Lower Course Load, Less Stress Load
Do not stress yourself out by taking on more than you can handle. Too many students take too many classes a semester and then realise that it is too much to manage. Especially when most of them have busy lives outside of school and work a ton of hours.
A student here at HCC, Kayla Adamowski, is the perfect example. She took five classes this semester on top of two jobs. She works about 25 hours at Big Y, and has to nanny two boys 25 hours a week also. She became overtired for about two weeks and realised she could not push herself anymore.
“Getting up in the morning was becoming a struggle,” she says. She also did not realize how unhealthy it is. Adamowski explained that her classwork and homework was hard to complete. She ended up dropping her online class and another one that she was attending.

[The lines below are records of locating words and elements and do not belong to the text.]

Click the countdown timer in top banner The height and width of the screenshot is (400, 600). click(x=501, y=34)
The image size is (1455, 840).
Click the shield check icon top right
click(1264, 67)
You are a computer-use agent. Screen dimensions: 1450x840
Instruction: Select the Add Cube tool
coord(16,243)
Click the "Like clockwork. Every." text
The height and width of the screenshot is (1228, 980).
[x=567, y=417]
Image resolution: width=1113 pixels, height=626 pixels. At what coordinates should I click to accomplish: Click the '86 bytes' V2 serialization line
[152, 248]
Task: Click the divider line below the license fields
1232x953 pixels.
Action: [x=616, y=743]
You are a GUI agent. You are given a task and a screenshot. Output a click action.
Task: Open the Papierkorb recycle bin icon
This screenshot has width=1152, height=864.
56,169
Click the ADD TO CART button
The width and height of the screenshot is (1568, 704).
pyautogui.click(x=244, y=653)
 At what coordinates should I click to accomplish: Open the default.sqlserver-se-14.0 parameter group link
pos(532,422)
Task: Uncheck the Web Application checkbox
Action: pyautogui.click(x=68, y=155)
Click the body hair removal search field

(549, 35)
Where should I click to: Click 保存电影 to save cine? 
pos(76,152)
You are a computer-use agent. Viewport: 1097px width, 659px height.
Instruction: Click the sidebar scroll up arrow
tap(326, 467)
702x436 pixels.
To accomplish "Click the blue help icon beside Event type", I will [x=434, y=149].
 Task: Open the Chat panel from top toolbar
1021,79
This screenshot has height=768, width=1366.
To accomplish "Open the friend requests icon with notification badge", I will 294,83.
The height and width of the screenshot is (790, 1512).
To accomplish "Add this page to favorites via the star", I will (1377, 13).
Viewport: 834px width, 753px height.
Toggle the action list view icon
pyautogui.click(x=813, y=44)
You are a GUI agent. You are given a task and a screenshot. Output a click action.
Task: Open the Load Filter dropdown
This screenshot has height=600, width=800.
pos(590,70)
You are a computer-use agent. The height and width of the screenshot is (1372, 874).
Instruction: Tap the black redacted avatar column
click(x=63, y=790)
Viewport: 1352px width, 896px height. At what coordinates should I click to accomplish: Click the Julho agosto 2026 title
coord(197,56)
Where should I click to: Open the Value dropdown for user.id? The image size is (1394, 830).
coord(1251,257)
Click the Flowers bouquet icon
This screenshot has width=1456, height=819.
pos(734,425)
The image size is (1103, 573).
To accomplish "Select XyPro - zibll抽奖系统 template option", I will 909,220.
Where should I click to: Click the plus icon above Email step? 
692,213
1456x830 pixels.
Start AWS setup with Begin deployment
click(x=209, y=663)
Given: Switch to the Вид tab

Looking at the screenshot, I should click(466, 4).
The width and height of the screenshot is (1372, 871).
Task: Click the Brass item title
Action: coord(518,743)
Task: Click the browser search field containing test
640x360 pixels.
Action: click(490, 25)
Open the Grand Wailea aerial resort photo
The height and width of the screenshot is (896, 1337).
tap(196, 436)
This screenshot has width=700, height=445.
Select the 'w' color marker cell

“I need my jobs to be able to pay my bills, but school is also important to me, I just feel less stressed knowing that I only have three classes to worry about now and can actually get my work done,” she says.
Most students pay for their own classes and books. When they drop out of a class too late, they end up losing money. That is why it is important to take an amount of classes that you know you will be committed to.
My own experience of working too many hours on top of too many classes taught me to balance out my load. I now work 35 hours a week, sometimes more, sometimes less. I am taking three classes and I am doing well in all of them. I am able to make money to pay my phone and car on top of getting all my homework and projects done. I know the saying, “let someone learn from their own mistakes,” but I hope students take this article into consideration so that they don’t have to make this mistake.
Work can take up a lot of precious time. Some students may not have the most lenient employer. My boss, Laura Demayo, says, “I was a college student with a crammed schedule at one point, so I know what it’s like to be overwhelmed. But my employees need to understand that I still need them to work even if they take on more than they can handle.”
In her Horizons article, Coping With End of Semester Stress, HCC student, Amanda Wright says, “Coping with stress is very serious because stress can be detrimental to your physical, mental, and emotional health. Most people know that stress causes break outs, lack of sleep, migraines, and loss of focus, but stress also causes deeper problems that can be life altering. Anxiety, depression, hair loss, heart attacks, strokes, weakened immune health, ulcers, PTSD, and other neurological disorders.”
Knowing how much stress is too much before you go into stress overload is important, if your stress is starting to affect you mentally and emotionally it may be time to relax, adds Wright. Most students don’t realize how much they are hurting themselves by being stressed out. There is always a way to get rid of some of the stress, so it is time to figure out what that is.